Javed Shaikh (19), a Class X dropout, has been working for three years to support his family.

 He worked with a cable operator called Raju Patil, for a monthly salary of Rs 4,500, checking connections, collecting bills and the like. Neighbours said he is always out on work so he is rarely seen in the area and little is known about him.

Sources said as many 32 youths from the Kasaiwada area were picked up by the police and their DNA samples tested. Police say his DNA samples are a 100% match with those from the body of the third victim, Nusrat Shaikh.

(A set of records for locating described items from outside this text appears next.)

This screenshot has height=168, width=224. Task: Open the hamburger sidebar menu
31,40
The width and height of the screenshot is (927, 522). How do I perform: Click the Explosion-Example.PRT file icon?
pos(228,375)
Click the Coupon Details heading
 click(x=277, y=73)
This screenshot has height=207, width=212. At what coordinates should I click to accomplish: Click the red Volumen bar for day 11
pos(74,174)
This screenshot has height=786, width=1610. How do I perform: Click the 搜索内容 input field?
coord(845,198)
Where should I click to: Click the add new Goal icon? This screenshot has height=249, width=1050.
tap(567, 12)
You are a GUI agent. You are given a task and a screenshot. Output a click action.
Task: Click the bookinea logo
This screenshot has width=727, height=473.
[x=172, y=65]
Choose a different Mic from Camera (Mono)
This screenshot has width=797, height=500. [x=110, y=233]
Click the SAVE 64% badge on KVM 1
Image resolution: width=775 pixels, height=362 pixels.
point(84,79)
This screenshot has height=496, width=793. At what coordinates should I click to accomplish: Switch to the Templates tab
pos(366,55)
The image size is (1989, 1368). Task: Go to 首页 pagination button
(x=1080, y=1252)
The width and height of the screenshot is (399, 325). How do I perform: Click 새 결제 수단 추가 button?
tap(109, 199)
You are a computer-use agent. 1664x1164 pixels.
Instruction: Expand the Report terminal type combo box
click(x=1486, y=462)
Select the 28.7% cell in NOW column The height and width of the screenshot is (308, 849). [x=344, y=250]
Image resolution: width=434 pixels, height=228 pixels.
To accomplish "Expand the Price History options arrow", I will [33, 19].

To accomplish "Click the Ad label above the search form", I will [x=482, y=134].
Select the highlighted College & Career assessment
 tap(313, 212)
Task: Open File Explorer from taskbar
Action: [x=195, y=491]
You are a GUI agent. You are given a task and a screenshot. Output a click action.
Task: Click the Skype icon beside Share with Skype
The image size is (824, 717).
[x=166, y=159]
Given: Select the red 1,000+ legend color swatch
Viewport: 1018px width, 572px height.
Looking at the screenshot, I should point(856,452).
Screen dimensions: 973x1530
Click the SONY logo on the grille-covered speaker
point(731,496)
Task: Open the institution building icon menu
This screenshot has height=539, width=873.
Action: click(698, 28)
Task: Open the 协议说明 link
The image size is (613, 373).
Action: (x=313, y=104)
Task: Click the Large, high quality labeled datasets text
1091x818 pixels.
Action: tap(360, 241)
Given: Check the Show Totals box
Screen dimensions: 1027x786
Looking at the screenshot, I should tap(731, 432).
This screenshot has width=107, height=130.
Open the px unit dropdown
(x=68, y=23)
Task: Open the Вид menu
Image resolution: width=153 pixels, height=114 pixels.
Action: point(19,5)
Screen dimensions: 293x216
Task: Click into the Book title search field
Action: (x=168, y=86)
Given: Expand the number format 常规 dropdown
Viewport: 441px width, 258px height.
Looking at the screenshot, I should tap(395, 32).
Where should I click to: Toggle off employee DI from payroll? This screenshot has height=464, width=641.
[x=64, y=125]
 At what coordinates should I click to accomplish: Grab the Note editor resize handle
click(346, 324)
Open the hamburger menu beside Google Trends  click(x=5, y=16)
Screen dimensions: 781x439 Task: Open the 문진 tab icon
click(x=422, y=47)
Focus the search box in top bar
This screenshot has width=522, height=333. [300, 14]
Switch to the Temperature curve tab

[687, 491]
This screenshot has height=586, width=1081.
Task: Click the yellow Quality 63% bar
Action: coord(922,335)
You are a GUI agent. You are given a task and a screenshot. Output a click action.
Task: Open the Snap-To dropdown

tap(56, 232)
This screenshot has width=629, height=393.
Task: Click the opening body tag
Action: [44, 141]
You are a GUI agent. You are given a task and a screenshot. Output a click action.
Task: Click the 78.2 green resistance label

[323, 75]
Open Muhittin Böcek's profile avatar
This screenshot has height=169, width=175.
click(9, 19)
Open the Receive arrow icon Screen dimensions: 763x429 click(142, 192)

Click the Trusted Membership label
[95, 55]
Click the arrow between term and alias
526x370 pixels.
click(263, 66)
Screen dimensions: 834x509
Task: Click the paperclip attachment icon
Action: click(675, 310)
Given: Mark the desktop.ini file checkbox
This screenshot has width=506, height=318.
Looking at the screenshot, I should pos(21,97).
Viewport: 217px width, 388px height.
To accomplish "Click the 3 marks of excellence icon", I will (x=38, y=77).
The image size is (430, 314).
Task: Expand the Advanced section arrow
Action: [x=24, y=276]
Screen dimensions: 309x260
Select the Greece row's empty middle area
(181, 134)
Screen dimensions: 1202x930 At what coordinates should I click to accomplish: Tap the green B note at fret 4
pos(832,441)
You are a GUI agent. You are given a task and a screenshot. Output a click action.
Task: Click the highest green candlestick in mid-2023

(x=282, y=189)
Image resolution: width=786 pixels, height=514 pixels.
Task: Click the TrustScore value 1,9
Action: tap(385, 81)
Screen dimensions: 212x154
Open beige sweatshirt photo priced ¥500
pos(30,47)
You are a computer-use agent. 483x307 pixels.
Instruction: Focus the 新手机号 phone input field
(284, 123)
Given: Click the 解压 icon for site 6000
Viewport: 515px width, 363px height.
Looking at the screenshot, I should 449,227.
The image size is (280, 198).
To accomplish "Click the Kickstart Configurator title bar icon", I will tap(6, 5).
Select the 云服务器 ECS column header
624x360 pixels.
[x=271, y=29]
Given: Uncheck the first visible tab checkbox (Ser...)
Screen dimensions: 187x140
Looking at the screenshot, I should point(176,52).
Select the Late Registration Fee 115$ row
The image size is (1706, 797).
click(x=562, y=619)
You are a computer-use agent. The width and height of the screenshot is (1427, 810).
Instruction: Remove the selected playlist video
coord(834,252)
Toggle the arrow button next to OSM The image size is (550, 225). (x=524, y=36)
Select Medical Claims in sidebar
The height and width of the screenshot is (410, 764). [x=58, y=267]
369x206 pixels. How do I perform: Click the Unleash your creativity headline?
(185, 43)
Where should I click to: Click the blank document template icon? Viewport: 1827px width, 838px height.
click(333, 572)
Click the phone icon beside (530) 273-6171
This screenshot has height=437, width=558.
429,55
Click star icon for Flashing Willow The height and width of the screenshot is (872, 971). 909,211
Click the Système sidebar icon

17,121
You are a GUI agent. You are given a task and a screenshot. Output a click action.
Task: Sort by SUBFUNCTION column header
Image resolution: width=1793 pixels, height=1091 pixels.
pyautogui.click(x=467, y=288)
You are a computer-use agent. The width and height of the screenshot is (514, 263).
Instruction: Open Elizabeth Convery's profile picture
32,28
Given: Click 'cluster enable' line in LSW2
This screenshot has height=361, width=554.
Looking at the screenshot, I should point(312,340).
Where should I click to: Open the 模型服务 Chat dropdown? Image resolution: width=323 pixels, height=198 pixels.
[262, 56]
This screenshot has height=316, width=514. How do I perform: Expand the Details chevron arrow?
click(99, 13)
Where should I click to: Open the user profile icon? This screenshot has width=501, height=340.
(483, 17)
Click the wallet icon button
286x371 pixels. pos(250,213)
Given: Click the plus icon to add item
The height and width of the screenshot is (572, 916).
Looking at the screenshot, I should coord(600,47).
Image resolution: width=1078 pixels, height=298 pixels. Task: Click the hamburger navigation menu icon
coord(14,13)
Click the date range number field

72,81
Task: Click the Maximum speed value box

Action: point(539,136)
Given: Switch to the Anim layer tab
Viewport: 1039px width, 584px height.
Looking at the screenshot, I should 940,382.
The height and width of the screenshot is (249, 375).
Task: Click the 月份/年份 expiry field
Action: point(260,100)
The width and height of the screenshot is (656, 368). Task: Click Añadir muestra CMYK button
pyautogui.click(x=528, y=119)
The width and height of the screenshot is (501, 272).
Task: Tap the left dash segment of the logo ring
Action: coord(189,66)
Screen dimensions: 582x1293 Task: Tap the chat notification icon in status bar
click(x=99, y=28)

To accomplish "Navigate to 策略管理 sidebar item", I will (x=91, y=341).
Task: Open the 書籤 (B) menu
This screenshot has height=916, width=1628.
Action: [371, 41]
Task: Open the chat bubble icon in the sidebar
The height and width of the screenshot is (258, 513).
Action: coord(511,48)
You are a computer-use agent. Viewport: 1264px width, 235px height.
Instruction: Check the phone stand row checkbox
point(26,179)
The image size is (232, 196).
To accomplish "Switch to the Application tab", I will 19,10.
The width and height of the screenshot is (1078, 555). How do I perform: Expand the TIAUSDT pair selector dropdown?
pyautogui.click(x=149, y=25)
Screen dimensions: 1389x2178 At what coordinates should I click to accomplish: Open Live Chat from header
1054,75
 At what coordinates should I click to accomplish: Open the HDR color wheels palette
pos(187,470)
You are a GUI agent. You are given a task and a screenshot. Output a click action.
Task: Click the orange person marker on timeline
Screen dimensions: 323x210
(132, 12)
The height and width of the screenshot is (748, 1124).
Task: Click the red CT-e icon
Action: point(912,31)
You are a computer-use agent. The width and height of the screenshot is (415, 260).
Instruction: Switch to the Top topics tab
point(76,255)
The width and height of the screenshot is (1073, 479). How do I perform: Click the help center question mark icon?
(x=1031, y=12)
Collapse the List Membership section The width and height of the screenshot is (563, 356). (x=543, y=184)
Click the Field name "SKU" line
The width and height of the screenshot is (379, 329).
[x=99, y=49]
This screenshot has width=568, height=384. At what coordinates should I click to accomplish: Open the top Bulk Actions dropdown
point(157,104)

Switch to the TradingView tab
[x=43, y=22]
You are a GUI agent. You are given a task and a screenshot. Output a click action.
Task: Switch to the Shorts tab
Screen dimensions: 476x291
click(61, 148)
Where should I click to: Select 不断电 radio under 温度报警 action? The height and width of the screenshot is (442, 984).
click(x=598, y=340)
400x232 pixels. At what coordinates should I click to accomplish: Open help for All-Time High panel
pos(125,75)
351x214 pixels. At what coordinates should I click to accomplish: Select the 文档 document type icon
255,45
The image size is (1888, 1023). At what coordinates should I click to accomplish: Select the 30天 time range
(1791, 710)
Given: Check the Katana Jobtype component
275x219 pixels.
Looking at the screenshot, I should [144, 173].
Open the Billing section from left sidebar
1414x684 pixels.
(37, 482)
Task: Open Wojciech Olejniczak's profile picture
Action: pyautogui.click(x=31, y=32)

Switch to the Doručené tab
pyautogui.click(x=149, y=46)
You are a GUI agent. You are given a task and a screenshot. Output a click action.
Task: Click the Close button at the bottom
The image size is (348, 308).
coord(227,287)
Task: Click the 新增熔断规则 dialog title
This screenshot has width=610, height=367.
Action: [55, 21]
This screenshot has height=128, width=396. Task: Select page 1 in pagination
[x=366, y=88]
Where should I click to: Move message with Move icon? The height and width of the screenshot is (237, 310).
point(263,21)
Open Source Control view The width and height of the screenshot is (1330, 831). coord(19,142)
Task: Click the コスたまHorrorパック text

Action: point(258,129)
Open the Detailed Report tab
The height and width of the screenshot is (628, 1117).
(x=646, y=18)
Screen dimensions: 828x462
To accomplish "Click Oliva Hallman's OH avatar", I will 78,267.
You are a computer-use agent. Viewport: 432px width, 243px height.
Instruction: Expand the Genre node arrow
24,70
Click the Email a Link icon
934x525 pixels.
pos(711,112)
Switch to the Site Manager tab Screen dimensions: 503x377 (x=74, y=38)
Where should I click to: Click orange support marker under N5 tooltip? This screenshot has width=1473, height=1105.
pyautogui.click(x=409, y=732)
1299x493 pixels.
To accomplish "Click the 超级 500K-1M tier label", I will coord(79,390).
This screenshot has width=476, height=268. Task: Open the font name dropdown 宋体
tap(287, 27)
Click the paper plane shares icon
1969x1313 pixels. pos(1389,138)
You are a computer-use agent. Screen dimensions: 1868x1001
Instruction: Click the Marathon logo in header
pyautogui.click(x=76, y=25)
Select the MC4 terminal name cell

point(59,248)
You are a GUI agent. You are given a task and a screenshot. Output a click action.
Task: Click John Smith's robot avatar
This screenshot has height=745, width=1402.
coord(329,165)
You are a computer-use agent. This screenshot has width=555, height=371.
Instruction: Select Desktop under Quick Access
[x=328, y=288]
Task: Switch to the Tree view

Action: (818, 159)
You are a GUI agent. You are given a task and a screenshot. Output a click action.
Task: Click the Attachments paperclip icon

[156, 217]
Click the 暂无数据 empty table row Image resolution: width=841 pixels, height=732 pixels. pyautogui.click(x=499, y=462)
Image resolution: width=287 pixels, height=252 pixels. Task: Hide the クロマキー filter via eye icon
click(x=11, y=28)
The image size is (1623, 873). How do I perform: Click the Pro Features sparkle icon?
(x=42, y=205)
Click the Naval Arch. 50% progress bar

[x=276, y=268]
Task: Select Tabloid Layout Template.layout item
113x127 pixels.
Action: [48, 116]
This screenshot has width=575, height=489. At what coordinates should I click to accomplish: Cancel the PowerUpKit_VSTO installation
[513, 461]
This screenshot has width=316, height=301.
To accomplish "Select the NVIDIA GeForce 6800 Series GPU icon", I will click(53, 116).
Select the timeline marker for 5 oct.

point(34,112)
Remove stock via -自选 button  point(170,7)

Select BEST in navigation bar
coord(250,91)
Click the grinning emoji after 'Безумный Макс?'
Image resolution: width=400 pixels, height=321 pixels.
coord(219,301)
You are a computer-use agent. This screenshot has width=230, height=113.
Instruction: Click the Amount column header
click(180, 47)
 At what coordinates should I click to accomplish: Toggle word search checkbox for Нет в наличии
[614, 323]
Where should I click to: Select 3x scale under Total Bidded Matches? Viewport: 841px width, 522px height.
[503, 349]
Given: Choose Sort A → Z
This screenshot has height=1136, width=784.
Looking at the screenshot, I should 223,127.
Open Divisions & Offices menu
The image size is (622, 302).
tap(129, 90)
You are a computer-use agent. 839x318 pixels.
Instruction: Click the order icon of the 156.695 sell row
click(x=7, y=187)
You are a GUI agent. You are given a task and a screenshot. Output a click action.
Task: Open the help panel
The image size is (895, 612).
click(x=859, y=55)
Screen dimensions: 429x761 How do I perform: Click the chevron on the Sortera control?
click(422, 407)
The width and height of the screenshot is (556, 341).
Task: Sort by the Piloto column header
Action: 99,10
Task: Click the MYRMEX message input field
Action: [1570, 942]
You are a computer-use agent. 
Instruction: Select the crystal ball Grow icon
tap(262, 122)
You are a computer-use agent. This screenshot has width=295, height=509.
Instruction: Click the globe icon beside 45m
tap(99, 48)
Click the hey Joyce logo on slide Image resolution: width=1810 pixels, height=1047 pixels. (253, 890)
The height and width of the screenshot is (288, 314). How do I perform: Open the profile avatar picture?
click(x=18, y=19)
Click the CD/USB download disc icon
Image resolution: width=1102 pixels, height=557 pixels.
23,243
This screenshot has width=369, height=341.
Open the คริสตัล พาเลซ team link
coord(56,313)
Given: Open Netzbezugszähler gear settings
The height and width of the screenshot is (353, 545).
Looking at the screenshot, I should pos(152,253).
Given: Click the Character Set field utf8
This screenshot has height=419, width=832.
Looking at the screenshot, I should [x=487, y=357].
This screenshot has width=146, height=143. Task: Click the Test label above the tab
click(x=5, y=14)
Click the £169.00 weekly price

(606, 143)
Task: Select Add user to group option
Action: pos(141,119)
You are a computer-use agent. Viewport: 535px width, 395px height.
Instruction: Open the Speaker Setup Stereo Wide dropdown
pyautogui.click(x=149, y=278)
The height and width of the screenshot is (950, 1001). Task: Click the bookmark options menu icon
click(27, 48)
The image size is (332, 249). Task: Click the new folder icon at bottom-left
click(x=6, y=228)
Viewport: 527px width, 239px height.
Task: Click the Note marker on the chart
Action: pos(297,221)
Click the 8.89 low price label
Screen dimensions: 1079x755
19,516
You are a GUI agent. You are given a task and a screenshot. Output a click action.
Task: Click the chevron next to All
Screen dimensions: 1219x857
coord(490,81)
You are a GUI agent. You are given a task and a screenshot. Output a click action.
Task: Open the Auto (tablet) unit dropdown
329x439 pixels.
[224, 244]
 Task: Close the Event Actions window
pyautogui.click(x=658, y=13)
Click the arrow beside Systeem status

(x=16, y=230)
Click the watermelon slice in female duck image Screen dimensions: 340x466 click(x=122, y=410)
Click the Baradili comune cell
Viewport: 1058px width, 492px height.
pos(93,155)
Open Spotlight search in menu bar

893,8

But Javed’s mother says:  “He is the best of my four sons and shouldered the family responsibility at an early age. I know my son very well, he will never indulge in such a crime. You look at his face, he looks so innocent. Police are trying to frame him under pressure to show the case is solved. Wait and see, he will come clean like Mohammed Ajmeri,’’ insisted Javed’s mother Raziya Rehman Shaikh, breaking down when at around 11 am television channels started flashing Javed’s name as the accused. 

Javed has five siblings—elder brother Mohammed Shafi works as a shop assistant, younger brothers Wahid and Akhtar are in classes VII and VIII, while his two married sisters live nearby. 

The family calls a tiny 10x15 room in Gulam Rasool chawl its home, in the congested lane of Kasaiwada at Kurla (east), a densely populated area comprising mostly butchers and cattle sellers. Javed’s unemployed father stays in their native place in Solapur. 

“My son did not return from work on Tuesday evening and when I asked his employer Raju Patil, he told me police have taken him for routine questioning and he will be back. Patil assured me he will get Javed back. Now he is not taking my calls or responding,’’ Raziya said. “The police has still not informed us of his arrest,’’ alleged his brother Wahid. 

To solve the case, police kept a close watch on movements of people like cable operators, internet service providers, postmen and milkmen. 

“They are familiar with the locality and can easily mingle with locals without anyone suspecting them,’’ a police officer said.

“We went through cellphone network records of Javed to find out areas he had visited on the day of the crime. He took a train at Kurla station and got down at Vidyavihar. Later he went to Kurla (E). His network records showed at 6.30 pm, he was in Shramik Nagar, from where Nusrat was kidnapped at the time.’’ 

“We found the victim’s slippers on the steps leading to the mezzanine floor of the house where her body was found. Javed finding the door locked, took the body to the roof, where he made a hole. He then tied her hands and legs and squeezed the body through the hole,’’ an officer said.